Extracellular regulation of transforming growth factor beta and bone morphogenetic protein signaling in bone.
- Resource Type
- Academic Journal
- Authors
- Nistala H; Department of Pharmacology and Systems Therapeutics, Mount Sinai School of Medicine, New York, NY, USA.; Lee-Arteaga S; Siciliano G; Smaldone S; Ramirez F
- Source
- Publisher: New York Academy of Sciences Country of Publication: United States NLM ID: 7506858 Publication Model: Print Cited Medium: Internet ISSN: 1749-6632 (Electronic) Linking ISSN: 00778923 NLM ISO Abbreviation: Ann N Y Acad Sci Subsets: MEDLINE
- Subject
- Language
- English
Systemic and local factors regulate the activity of osteoblasts and osteoclasts during bone growth and remodeling by modulating a complex array of intracellular signaling events.
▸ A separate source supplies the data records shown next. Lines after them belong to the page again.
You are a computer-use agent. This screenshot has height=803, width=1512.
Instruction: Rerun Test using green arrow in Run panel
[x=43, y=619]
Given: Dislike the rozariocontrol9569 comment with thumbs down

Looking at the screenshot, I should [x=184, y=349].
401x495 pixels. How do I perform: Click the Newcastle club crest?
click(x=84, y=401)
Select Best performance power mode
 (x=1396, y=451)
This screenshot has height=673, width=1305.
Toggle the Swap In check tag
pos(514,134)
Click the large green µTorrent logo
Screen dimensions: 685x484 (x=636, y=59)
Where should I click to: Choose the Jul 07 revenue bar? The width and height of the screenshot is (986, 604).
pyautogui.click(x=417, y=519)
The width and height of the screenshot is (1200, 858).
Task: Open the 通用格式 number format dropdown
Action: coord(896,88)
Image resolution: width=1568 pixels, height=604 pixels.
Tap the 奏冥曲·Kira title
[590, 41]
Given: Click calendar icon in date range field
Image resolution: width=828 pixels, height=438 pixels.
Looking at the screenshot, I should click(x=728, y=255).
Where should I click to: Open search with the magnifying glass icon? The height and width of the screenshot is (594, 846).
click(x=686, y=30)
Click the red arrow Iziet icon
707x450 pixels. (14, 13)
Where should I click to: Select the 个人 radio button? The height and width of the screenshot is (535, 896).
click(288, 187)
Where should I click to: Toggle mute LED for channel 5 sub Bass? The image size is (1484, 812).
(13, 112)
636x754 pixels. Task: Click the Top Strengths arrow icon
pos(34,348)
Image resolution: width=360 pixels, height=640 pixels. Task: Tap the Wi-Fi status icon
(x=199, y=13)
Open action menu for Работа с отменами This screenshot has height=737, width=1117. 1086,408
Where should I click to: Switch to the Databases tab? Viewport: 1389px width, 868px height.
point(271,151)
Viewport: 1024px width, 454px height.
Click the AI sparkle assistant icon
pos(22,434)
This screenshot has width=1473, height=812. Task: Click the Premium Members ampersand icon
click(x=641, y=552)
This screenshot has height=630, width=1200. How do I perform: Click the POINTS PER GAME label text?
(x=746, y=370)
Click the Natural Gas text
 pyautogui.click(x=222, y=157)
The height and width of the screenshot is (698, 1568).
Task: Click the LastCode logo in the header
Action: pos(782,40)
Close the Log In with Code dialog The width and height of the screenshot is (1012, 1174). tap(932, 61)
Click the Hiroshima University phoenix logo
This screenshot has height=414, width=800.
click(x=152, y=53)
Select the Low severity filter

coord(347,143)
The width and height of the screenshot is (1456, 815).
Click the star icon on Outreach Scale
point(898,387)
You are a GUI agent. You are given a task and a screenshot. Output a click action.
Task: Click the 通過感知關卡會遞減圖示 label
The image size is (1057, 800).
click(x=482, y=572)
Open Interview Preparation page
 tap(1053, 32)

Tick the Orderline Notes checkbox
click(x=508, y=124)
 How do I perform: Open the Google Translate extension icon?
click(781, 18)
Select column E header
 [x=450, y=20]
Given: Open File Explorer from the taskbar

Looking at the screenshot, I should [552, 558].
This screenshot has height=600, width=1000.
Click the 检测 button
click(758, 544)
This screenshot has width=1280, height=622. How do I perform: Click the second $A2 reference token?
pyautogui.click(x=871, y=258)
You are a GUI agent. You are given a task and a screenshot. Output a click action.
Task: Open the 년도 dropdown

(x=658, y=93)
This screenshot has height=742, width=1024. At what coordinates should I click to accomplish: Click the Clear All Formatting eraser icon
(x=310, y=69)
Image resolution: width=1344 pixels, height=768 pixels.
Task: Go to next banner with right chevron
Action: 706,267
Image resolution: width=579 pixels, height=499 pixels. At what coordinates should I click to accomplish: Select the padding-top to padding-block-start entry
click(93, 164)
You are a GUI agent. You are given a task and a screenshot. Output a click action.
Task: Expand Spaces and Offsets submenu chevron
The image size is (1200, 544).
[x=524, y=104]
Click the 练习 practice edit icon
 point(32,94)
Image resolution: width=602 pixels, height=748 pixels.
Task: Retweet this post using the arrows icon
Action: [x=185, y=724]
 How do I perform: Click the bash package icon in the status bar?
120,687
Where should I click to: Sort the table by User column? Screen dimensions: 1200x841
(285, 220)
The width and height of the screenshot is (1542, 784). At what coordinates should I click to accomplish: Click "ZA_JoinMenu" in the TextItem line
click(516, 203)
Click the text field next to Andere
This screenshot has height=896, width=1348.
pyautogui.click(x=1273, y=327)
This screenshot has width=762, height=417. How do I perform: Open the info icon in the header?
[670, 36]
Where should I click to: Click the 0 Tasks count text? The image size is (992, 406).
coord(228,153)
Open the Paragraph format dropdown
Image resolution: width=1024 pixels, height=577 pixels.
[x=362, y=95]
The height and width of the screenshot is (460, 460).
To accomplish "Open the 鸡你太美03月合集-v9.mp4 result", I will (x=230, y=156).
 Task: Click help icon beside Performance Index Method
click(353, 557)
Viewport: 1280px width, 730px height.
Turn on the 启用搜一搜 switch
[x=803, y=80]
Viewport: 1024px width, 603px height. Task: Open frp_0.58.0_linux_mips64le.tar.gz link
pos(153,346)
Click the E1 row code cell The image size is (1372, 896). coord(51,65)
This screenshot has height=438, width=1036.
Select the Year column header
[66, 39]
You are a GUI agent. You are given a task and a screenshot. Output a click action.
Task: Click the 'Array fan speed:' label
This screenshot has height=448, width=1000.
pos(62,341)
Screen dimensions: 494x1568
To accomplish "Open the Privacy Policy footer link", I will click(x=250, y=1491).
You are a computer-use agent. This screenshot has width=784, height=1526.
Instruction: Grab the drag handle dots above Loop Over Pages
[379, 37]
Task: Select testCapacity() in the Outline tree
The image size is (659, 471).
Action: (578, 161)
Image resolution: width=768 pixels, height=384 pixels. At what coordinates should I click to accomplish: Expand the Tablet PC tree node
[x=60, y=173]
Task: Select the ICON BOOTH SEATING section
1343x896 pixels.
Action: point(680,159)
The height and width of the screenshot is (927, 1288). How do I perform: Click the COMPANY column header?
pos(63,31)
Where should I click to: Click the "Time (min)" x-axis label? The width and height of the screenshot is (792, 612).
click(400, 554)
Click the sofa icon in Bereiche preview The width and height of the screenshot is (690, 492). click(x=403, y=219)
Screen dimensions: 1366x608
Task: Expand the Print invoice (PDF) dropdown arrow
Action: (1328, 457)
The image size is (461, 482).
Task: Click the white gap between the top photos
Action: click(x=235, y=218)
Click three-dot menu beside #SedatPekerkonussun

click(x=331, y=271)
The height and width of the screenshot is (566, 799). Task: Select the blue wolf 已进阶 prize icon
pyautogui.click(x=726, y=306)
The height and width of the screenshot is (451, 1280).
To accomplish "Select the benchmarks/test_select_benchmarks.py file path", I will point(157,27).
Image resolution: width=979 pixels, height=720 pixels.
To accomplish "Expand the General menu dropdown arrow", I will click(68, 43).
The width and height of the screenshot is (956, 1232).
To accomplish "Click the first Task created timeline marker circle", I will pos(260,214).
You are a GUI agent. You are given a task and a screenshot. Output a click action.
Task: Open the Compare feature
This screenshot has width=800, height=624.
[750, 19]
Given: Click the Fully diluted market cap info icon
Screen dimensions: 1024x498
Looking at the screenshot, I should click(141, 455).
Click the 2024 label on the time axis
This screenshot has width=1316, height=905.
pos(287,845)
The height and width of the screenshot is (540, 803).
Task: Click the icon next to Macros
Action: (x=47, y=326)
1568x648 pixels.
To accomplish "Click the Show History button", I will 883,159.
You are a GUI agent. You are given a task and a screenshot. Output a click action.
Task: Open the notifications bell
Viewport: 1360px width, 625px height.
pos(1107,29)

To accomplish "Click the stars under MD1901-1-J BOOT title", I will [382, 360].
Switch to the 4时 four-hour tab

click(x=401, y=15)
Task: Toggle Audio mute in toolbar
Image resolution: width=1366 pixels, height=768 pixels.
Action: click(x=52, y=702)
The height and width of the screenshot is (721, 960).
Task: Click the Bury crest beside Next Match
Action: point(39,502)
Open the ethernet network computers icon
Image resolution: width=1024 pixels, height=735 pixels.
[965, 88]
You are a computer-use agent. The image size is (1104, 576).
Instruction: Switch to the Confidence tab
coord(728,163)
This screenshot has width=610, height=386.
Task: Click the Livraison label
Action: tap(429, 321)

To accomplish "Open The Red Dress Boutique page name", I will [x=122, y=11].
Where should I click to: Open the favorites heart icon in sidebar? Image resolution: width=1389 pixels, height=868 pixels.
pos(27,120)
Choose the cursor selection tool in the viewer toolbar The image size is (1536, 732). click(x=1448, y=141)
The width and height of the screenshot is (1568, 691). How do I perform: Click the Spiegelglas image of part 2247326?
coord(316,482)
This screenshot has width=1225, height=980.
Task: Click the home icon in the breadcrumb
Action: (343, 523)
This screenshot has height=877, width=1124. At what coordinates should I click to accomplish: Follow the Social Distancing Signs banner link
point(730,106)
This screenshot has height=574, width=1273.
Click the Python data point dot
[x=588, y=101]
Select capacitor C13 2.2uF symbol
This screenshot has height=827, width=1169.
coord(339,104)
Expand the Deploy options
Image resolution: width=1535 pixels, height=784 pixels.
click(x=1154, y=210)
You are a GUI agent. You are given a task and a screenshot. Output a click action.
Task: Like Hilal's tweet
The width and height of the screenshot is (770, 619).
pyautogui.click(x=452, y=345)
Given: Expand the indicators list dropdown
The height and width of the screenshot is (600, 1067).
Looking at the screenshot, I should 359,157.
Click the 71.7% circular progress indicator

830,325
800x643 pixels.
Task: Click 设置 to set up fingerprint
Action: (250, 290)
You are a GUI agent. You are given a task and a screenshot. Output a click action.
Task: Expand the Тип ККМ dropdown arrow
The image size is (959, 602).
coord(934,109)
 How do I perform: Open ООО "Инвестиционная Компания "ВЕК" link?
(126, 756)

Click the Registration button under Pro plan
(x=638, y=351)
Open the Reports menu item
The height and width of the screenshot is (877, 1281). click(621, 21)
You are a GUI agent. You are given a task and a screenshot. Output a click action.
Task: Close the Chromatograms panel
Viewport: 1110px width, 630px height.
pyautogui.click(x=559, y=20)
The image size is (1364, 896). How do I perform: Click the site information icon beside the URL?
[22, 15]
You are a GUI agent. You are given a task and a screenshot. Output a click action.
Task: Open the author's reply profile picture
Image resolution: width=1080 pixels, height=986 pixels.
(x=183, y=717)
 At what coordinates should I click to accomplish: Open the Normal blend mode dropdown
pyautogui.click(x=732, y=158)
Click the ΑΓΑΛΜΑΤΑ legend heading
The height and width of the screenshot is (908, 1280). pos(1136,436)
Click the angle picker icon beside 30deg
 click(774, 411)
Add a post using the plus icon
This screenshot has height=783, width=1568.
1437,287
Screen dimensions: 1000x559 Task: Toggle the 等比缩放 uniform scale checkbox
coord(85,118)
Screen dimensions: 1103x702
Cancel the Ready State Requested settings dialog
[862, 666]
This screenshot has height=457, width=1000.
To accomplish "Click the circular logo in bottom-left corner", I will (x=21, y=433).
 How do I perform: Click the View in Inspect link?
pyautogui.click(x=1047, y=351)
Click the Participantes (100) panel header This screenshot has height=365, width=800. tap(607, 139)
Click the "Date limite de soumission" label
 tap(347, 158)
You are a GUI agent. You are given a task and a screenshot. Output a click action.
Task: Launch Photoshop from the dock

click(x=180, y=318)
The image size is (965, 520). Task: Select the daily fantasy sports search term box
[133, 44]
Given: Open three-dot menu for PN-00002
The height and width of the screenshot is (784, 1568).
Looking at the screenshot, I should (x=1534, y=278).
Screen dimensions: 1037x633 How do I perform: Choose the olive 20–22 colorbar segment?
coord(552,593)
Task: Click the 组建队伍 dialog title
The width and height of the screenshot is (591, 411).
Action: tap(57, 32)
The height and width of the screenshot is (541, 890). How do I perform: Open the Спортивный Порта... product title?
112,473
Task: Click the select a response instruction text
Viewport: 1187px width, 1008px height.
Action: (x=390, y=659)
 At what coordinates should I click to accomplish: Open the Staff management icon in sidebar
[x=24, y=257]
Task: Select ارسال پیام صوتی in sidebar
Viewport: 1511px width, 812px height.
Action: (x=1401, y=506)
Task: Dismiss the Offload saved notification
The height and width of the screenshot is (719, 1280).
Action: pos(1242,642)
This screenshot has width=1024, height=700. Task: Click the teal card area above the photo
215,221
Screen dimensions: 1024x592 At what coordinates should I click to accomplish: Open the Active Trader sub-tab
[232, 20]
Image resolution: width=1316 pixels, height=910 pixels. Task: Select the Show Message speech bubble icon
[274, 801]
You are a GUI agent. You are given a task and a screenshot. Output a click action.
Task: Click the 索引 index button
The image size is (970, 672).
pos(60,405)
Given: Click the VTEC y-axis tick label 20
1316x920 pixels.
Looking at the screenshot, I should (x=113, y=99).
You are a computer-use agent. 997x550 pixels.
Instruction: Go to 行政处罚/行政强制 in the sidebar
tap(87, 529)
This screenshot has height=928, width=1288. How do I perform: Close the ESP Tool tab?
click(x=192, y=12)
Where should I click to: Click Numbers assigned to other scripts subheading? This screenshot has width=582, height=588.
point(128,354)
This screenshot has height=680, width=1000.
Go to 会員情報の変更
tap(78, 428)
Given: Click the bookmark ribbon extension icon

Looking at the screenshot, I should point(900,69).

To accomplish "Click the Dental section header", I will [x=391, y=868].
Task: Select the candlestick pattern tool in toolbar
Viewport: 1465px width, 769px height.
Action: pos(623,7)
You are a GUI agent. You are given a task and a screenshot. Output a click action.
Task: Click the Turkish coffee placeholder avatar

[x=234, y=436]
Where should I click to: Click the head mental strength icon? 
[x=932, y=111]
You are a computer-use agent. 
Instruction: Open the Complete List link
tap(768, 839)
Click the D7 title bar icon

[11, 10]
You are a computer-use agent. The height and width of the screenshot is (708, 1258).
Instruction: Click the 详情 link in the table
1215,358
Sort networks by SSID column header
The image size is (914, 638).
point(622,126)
Recent genetic evidence implicates extracellular fibrillin assemblies (microfibrils and elastic fibers) in imparting contextual specificity to endogenous transforming growth factor-beta and bone morphogenetic protein ligands in the forming and mature skeleton. The evidence is based on the characterization of the cellular and molecular mechanisms responsible for the unique bone manifestations that characterize mouse models of Marfan syndrome and congenital contractural arachnodactyly. Collectively, the studies indicate that fibrillin assemblies play a key role both in establishing morphogen gradients within the developing limbs and in restricting growth factors activity in remodeling bones. The latter finding is likely to improve the design of more effective therapeutic interventions in osteoporosis and of bioengineering formulations for the repair of bone fractures.